I will definitely write further on the mapping party. I have at least two follow-up posts planned that explore some of the issues I picked up on while taking part, and the implications that I believe they might have for the Maklab project, as well as the development of open-source/peer-production within the field architecture. One of these will focus on the novel techniques that OSM uses for coordinating labour and resources in the development of the map, both at the mapping party and more generally through the online editing platform. Another will explore the mapping party as a novel form of community engagement tool for architects and other fields involved in the development of the urban realm. There was a genuine excitement that could be felt in the room during the mapping party, and there seems much promise in exploring how mapping and other hands-on activities can engage locals in the planning and development of urban areas.
For now, my thanks to Tim for the invite, Bob for a true taste of hands-on mapping, and all those others I met on the day. Morag Haddow of Sustaining Dunbar has set up a Facebook group to keep those interested in contact, and there is now an OpenStreetMap wiki page for Dunbar that includes details of a proposed future mapping party on Sunday the 16th of June. Hopefully, by that stage, the Maklab project will be bearing some fruit and perhaps Dunbar represents a test-bed for some exciting ideas. Certainly, it already has the map to make a great start!

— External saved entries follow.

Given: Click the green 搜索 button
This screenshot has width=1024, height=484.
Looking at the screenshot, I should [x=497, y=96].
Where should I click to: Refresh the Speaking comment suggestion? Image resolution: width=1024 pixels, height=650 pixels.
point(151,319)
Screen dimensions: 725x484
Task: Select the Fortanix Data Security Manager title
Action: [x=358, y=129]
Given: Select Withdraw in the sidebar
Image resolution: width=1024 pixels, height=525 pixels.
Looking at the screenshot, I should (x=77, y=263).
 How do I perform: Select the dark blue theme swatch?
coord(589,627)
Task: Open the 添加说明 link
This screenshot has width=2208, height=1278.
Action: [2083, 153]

¹ It should be noted that I’m not suggesting that Brooks’s Law is applicable to the development of OpenStreetMaps, as the project is neither software development (which typically involves the management of more complicated data) or one that could be described as ‘late’ a stipulation of Brooks’s Law. Rather, I was impressed by the ease of getting to grips with Potlatch, which seemed simple enough for almost anyone to teach themselves to use. Specifically, the activities of the mapping party (where time was limited) did not seem to be greatly inhibited by new users draining time from more experienced members.